Think the Mafia is gone? Think again, Mob Museum expert says
Summary
Geoff Schumacher, vice president of exhibits and programmes at the Mob Museum in Las Vegas, says the Mafia has not disappeared — it has adapted. Federal indictments unsealed in October 2025 charged 31 people in alleged rigged gambling schemes, naming associates of Gambino, Genovese and Bonanno families and implicating high-profile figures tied to the NBA. The cases centre on illegal high-stakes poker and related financial crimes, with accusations ranging from game-rigging devices to money laundering.
Schumacher explains the mob shifted away from overt violence and traditional rackets decades ago, moving toward lower-profile financial crime that attracts less attention from law enforcement.

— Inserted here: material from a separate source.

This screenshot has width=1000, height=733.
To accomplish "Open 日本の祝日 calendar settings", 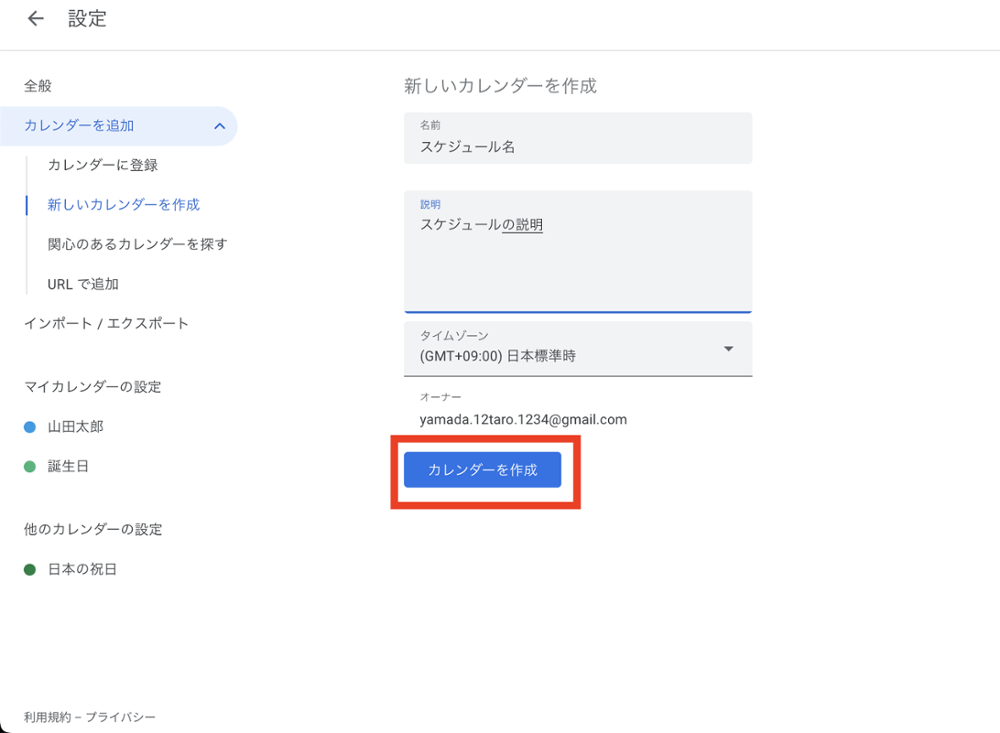I will pos(83,570).
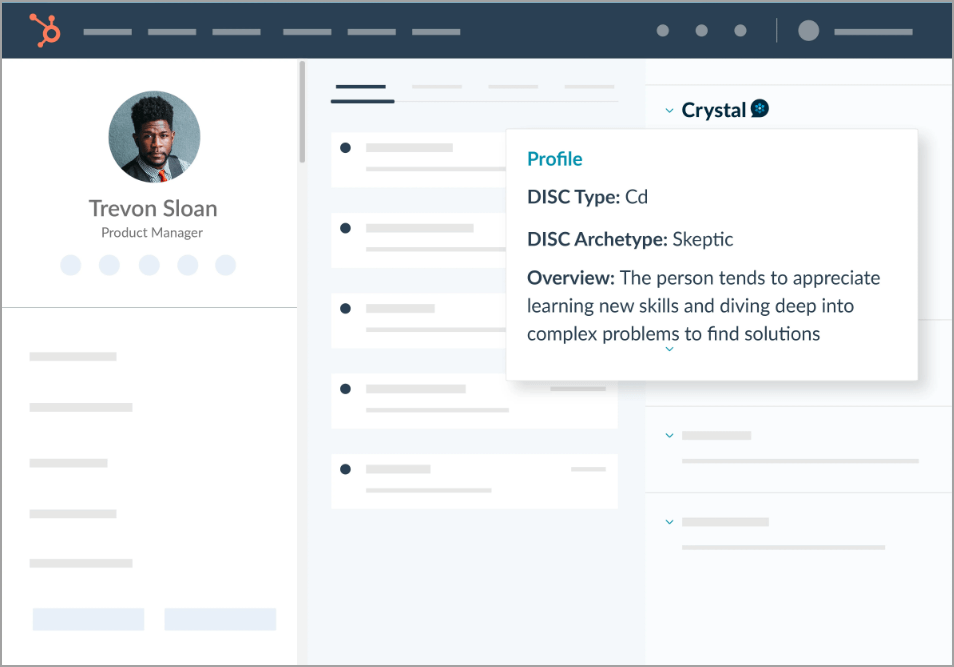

While Las Vegas may no longer host a classic crime family in the old sense, it remains a target for other organised groups and schemes wherever cash or weak oversight exist.
Key Points
- Federal indictments in 2025 accused 31 people in alleged rigged gambling operations tied to multiple La Cosa Nostra families.
- High-profile names — including NBA figures — surfaced in the probe, highlighting the schemes’ reach into legitimate circles.

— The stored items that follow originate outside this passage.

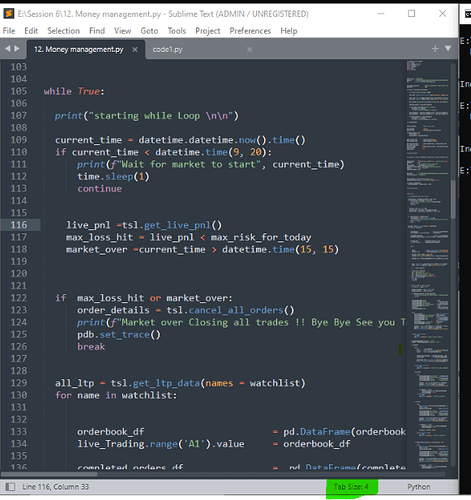The image size is (471, 500).
Task: Open the tab list dropdown arrow
Action: click(x=448, y=49)
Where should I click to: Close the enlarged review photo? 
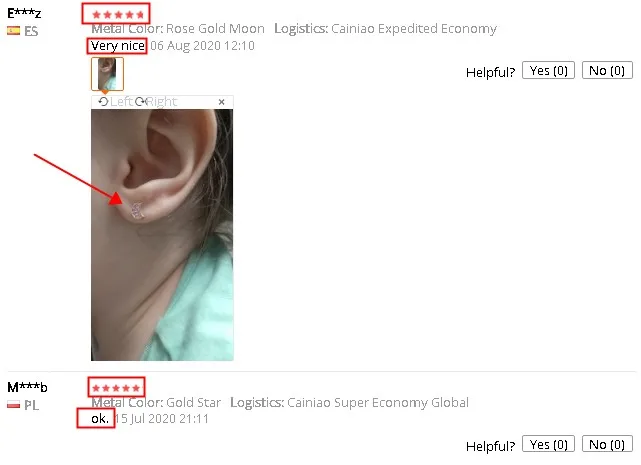222,102
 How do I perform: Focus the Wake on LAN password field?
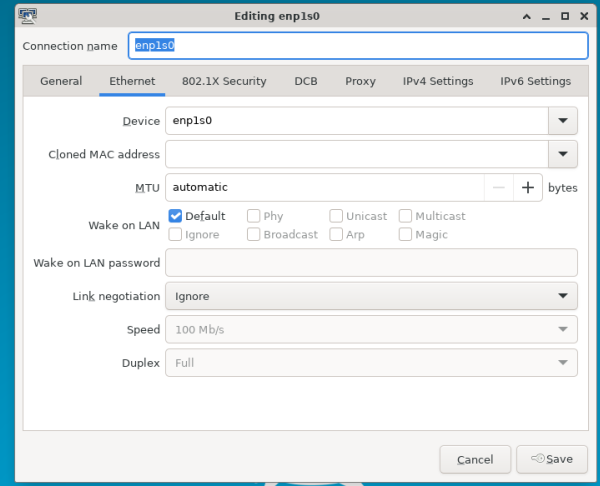(x=371, y=263)
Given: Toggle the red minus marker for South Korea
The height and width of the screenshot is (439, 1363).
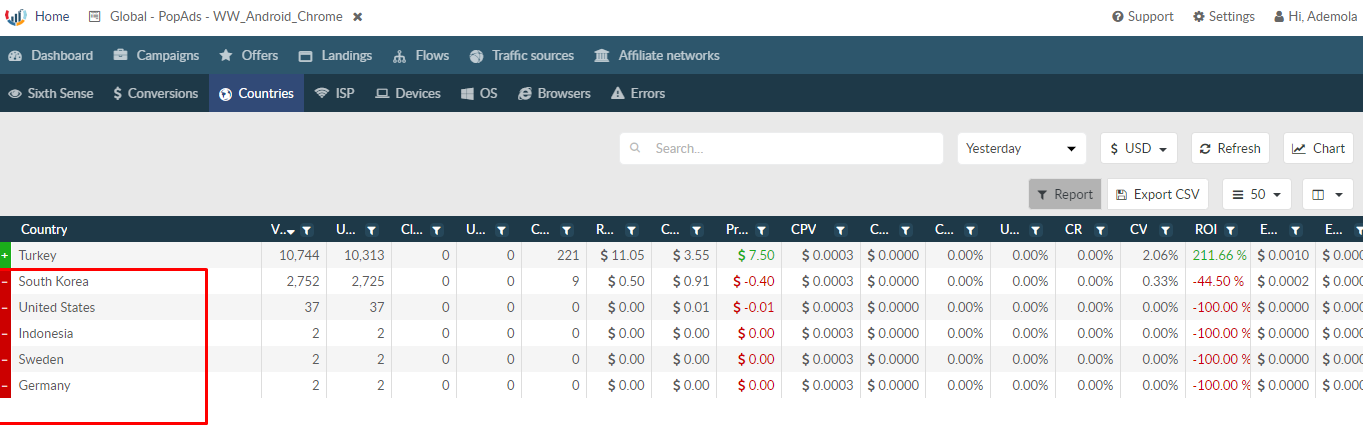Looking at the screenshot, I should point(5,282).
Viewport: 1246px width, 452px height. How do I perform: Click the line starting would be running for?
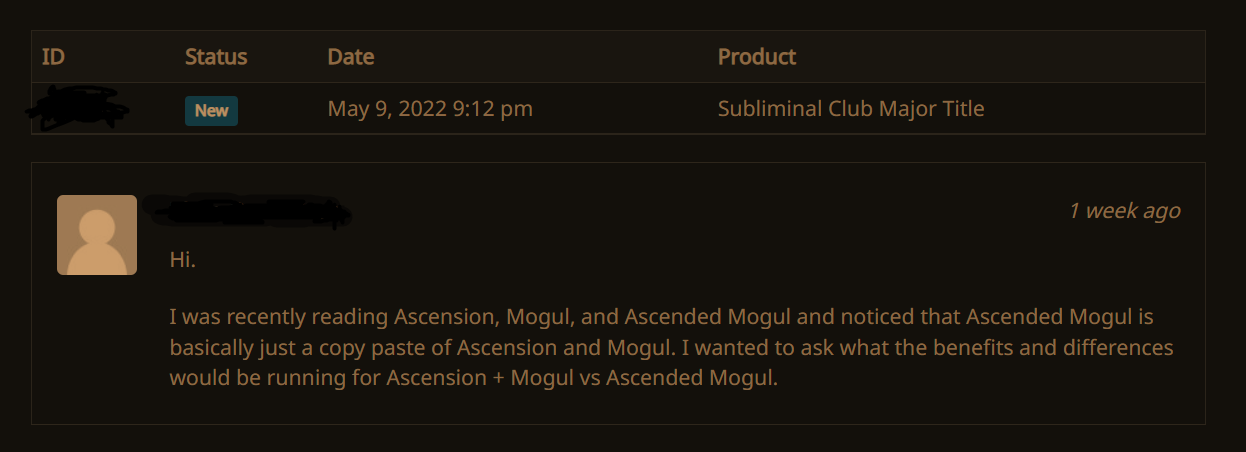[x=473, y=379]
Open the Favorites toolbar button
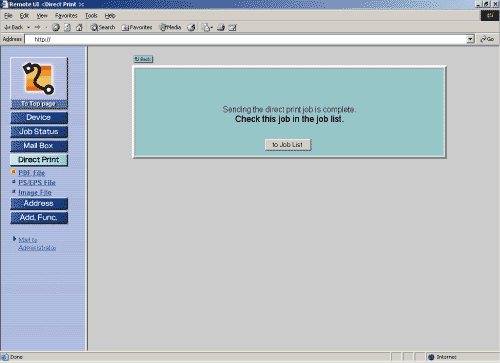Screen dimensions: 500x363 [x=137, y=27]
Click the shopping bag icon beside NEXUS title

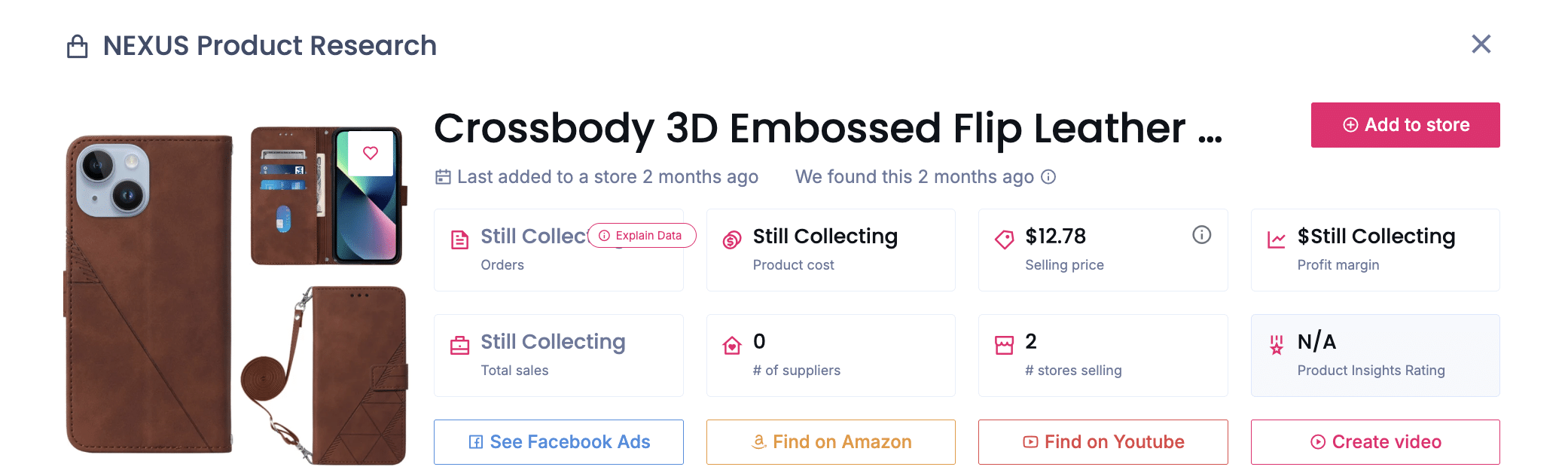click(78, 47)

- The Mafia has evolved: less violent, more financial crime (bookmaking, loan sharking, money laundering) to avoid attention.

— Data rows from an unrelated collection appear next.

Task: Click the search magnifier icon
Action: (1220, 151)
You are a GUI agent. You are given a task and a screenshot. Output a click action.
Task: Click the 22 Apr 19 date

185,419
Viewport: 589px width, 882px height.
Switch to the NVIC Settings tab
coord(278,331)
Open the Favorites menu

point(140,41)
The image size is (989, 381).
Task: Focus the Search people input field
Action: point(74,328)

- Many alleged schemes operated outside gaming regulators’ oversight, making them easier to conceal.
- Las Vegas no longer likely hosts a traditional family, but remains vulnerable to cybercrime, international organised groups and opportunistic schemes.
- Schumacher’s bottom line: where cash or weak controls exist, the mob will look for a way to profit.
Context and relevance
This story matters because it demonstrates how historic organised crime networks adapt to modern enforcement and technology. The indictments connect traditional mob families with contemporary gambling fraud, showing overlaps between organised crime, sports figures and illicit gambling markets. For regulators, casino operators and legal observers, the case underlines gaps in oversight and the importance of vigilance in financial monitoring and gaming controls.
Why should I read this?
Short version: the Mafia hasn’t vanished — it’s changed tactics. If you care about how organised crime sneaks into modern gambling, sports or finance (or if you just like seeing mob myths meet real-world indictments), this is worth two minutes of your time. We’ve done the skimming so you don’t have to.
Author style
Punchy: the reporting flags a significant development — high-profile indictments and expert context — that anyone interested in crime, gaming regulation or sports integrity should notice. Read the details if those topics matter to you.